**To do:**
Tally the lines of the records that contain the string "text", treating case as significant, and give only the number.

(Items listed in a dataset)

——————

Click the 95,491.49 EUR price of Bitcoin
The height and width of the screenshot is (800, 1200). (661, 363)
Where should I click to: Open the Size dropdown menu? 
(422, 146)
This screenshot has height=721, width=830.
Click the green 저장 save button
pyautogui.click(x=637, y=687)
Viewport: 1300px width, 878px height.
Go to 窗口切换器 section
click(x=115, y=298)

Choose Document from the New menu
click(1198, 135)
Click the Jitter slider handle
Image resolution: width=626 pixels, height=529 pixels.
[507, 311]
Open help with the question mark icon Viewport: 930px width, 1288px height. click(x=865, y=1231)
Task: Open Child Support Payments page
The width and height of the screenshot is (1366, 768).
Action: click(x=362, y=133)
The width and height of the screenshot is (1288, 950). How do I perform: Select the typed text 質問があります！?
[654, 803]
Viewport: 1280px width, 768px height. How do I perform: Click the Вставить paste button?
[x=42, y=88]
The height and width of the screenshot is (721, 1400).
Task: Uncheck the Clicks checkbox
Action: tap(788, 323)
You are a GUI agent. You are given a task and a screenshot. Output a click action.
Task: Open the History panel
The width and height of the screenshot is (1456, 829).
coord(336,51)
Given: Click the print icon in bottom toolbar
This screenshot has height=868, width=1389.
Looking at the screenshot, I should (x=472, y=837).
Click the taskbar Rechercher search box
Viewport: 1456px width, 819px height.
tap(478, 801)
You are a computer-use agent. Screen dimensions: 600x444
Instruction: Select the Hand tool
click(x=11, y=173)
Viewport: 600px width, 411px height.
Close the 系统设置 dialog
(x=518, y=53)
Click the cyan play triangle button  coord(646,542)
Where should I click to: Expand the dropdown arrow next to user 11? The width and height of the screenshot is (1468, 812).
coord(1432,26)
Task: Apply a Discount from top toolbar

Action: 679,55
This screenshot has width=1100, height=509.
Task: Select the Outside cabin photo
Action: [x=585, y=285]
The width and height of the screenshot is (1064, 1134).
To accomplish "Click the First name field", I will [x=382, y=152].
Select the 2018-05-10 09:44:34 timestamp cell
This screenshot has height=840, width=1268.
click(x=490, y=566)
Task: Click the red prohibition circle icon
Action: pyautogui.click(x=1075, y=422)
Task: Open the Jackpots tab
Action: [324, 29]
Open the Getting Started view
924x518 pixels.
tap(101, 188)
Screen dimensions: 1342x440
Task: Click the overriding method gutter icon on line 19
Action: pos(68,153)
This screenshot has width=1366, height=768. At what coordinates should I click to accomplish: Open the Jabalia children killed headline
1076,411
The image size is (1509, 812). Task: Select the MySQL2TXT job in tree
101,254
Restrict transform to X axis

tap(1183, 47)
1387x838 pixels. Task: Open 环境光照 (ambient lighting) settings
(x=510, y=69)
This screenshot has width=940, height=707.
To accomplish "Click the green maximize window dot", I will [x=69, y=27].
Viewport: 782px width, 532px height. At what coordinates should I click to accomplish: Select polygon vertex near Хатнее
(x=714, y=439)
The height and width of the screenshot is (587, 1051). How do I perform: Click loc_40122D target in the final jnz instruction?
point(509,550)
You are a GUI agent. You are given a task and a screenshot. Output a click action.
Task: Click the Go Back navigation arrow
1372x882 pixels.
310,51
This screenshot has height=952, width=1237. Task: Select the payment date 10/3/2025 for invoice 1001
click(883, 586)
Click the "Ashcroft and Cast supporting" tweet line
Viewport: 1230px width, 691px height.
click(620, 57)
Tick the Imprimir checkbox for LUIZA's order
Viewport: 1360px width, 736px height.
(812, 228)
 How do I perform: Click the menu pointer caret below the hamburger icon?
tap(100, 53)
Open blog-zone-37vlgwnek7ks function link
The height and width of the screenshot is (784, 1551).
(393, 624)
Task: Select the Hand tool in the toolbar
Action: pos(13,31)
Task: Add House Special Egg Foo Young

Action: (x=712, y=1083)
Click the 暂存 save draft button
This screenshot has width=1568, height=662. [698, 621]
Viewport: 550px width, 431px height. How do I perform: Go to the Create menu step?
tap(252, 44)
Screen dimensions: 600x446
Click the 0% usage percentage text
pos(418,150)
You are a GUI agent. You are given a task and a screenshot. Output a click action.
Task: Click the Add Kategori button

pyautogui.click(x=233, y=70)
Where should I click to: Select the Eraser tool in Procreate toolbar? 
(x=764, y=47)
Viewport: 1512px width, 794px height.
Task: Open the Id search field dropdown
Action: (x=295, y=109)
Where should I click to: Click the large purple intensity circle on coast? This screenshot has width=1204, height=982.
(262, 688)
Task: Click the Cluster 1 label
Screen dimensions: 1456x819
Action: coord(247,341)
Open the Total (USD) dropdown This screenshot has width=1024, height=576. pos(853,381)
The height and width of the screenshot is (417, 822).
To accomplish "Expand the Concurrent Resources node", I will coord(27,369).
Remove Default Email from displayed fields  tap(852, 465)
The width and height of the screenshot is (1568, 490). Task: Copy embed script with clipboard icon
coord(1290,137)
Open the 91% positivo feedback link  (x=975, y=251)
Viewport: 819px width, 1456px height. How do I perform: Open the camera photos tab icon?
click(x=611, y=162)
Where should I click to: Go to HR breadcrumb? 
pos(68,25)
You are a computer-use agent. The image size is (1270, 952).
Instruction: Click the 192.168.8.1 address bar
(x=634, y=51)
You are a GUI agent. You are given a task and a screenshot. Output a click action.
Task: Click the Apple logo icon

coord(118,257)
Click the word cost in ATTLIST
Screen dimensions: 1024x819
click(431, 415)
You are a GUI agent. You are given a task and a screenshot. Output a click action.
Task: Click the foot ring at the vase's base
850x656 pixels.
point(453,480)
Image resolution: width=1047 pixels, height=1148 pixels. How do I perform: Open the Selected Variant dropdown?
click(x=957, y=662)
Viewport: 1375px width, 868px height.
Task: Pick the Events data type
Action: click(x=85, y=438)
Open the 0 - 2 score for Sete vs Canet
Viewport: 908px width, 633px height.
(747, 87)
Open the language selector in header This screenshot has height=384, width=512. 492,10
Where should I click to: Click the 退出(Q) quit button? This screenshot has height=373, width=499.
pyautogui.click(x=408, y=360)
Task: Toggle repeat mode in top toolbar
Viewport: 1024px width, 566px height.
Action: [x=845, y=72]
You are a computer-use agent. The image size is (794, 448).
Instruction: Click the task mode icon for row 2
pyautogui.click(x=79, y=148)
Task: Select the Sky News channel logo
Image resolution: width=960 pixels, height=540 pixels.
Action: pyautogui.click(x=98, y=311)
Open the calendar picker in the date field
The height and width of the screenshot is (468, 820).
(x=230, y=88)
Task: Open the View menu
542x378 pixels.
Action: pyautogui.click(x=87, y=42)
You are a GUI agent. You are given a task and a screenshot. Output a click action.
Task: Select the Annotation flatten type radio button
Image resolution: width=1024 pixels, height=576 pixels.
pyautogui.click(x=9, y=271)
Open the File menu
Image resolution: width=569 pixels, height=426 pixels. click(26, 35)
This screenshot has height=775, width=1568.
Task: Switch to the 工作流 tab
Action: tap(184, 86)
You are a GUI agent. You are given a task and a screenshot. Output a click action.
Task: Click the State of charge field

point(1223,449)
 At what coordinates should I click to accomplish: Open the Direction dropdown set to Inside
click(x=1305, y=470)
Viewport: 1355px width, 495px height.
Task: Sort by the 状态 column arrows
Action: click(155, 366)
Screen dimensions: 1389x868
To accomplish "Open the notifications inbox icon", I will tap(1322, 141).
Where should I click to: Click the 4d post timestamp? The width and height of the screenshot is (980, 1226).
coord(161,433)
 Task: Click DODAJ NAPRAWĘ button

——————

**Correct output:**
2